As First Published in the September, 1999
issue
Connections: FALN
and Colombia
Understanding Clinton's
Release of Puerto Rican "Terrorists" Requires
a Look Further South
by Michael C. Ruppert
A great deal of controversy
was stirred
these past few weeks as President Clinton granted highly
publicized clemency to 16 members of the Puerto Rican Independence
Movement FALN. The separatist leaders had been serving
prison
sentences since the 1970s for a series of U.S. bombings.
The conventional wisdom in the media was that
perhaps old WJC was making a play for the Puerto Rican
vote
in New York State where
his wife Hillary is organizing a run for the Senate
next year. Most of the bombings and incarcerations occurred
in New York,
which has a large Puerto Rican population.
FTW believes that there may have been other
reasons for Bill Clinton's generosity.
Throughout the month the political and
economic situation in Colombia
has deteriorated steadily, giving rise to increased speculation
about, and indeed prediction of, U.S.
military involvement to save the faltering regime of President
Andres Pastrana. With fully forty per cent of the nation
controlled by revolutionary groups led by the Revolutionary
Armed Forces of Colombia (FARC), Pastrana is also attempting
to deal with sagging production and legal exports and a
right wing paramilitary faction seeking his overthrow. All
factions in Colombia derive
substantial financial assistance from the drug cartels.
FARC leadership claims to be opposed to the Cali Cartel
and more supportive of the Medellin Cartel while "taxing" both.
Historically the Cali Cartel can be described as allied
with the Bush faction and the Medellin Cartel - especially
through the Dominican Republic
and the Bahamas
(controlling drug distribution in New
York) - with the Clinton
faction.
Leaving the more detailed niceties aside,
the fact remains that within the last five years Colombia
has become the largest drug-producing nation in the world.
It is now competitive (contrary to USG finger pointing elsewhere)

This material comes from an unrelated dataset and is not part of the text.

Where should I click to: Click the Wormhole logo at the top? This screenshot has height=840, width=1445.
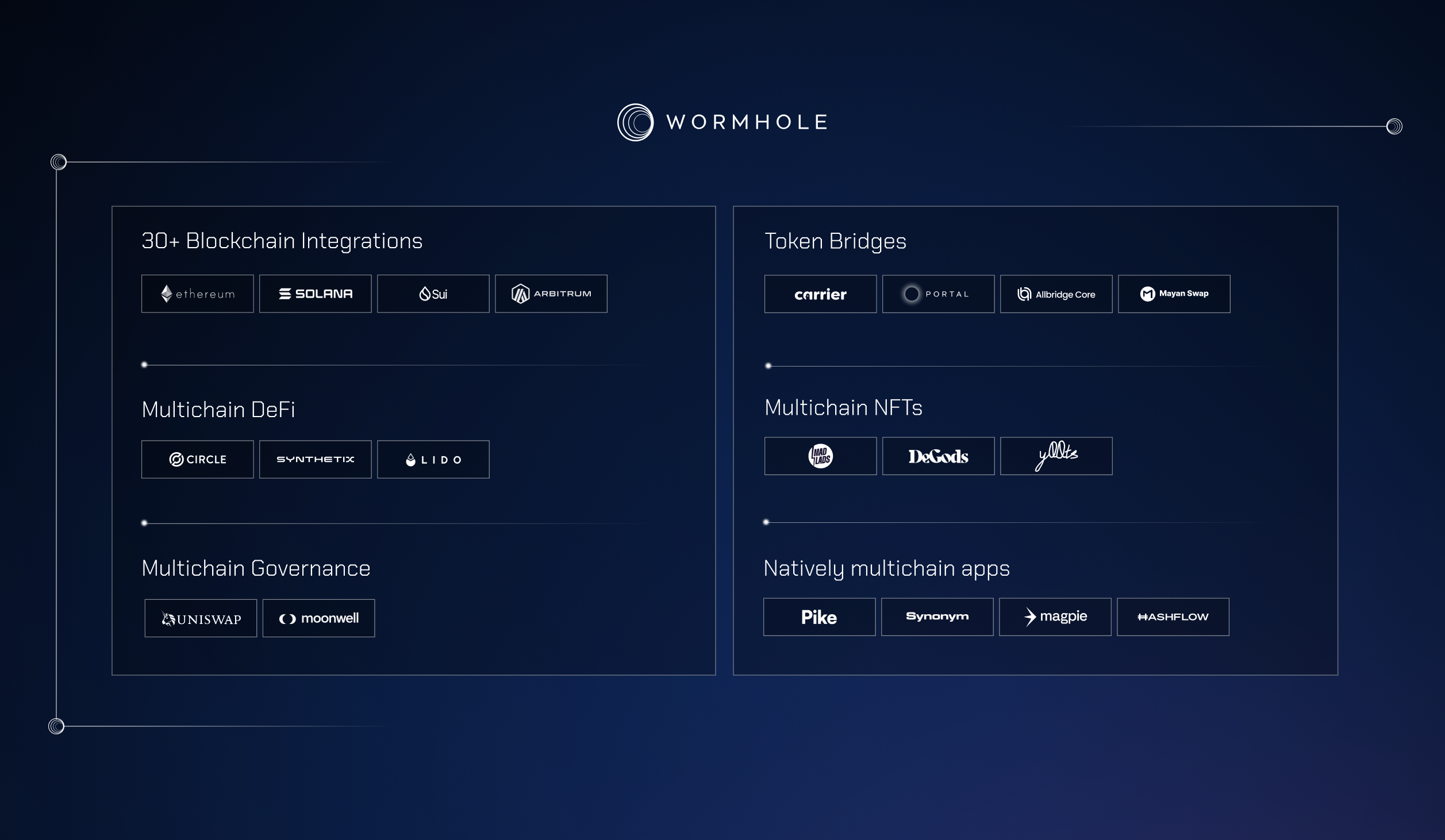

in the world heroin trade and will soon produce most of
the U.S.
heroin supply. That makes Colombia a
potential economic superpower in the $400 billion a year
drug business. FTW readers will recall the article in our
July issue by Catherine Austin Fitts in which she described
the "cold call" of New York Stock Exchange President
Richard Grasso on FARC leadership as an attempt to ensure
that all of the drug capital entering Colombia
found its way back into the over-inflated bubble on Wall
Street.
The economic and political situation in
Colombia
has degenerated to the point where Pastrana (9/22) had to
seek U.S. support
for a $7.5 billion, multi-nation bailout with new
and ugly IMF sanctions, increased military aide and an
end
to negotiations with the rebels. What's worse - a
la Vietnam
- Bell Helicopter has signaled its intent to sell Colombia
Cobra gunships with U.S.
government approval.
So what's the connect with FALN? Pull out
a map. With the Panama Canal now
reverted to Panama,
the closest U.S.
military bases to Colombia
are in Puerto Rico. Belated U.S.
attempts to establish a small presence in Equador are of
little strategic significance. Colombia's
next door neighbor, Venezuela,
the single largest supplier of U.S.
oil, is healthy, stable and not very friendly to the idea
of outright U.S.
military intervention in Latin America.
Puerto Rico considers
itself a Latin American nation and its
population speaks Spanish.
The fact of the
matter is that U.S. military
forces staging in Puerto Rico for an invasion of Colombia
would face a risk of infiltration, sabotage and guerilla
attacks unparalleled since U.S. troops screamed "VC
in the wire!" during Vietnam. The release of 16 FALN
leaders has probably ensured that U.S. Forces in Puerto
Rico will remain unmolested as we prepare for
a hemispheric conflict. Bill Clinton's capitulation in a
long simmering dispute over the use of one Puerto Rican
island for Naval weapons training has probably sweetened
the deal for the FALN leaders, giving them a tangible victory
on top of their release.
FTW contacted a retired NYPD detective
who had worked on the FALN bombings and spent most of his
career in intelligence. We asked, "Are the FALN powerful
enough that they could influence events in Puerto
Rico to either cause or prevent bombings and
sabotage of U.S. bases?
His exact response was, "F--- yeah, they are!"